Playing Faith: Chapter One

CHAPTER ONE  

“It’s not the fall,” Papa used to say, “but the ground that kills you.”  According to the Navy, he died in a HALO accident when I was fourteen, so I guess he knew what he was talking about.  

Trouble was, I’d been free-falling for six months, and I hadn’t hit ground yet. 

It wasn’t that I wanted to self-destruct.  More like I’d been scrambling to hold my life together, to set a good example for Chris.  Since I’d never really had that great of control, anyway, watching him blow his brains out while tripping on that new street drug called CYBL kinda made me lose my grip.  He was my little brother.  I should have been able to save him.

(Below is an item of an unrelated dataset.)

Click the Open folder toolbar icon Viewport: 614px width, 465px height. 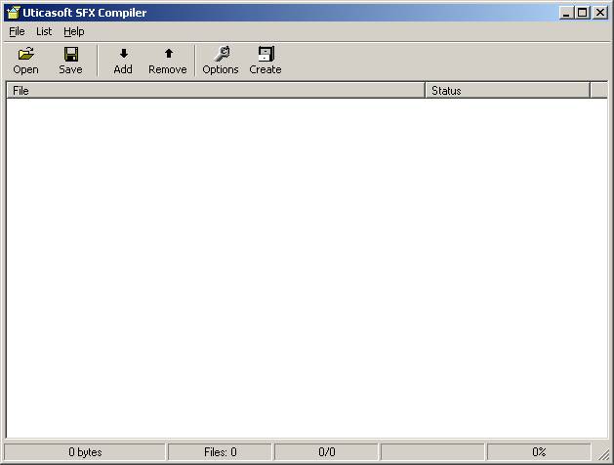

Jim kept telling me it hadn’t been my fault.  Deep down, I knew he was right.  He was always right.  Sometimes I hated him for it, but only sometimes.  He smoked cigarettes and didn’t care for Kabalevsky and looked ridiculous in a tux; but he was my best friend, so I put up with his shortcomings.  Besides, he could cook as well as he played music, and he never complained when I owed him money.  

But Chris’ suicide had torn some deep hole inside me that even Jim couldn’t fill.  Maybe, if he hadn’t been gay, or I hadn’t had breasts, things might have been different.  If he’d been more than just a friend, he might have kept me from sailing off the deep end.  

But I doubt it.  

Even if I hadn’t spent all of January spiraling down into a black pit of guilt and despair, I’d still have shattered my right hand against Pinky Webster’s jaw in February.  I can’t abide bullies.  Or bigots.  Sometimes you have to draw the line, no matter the pain.  No matter the risk.   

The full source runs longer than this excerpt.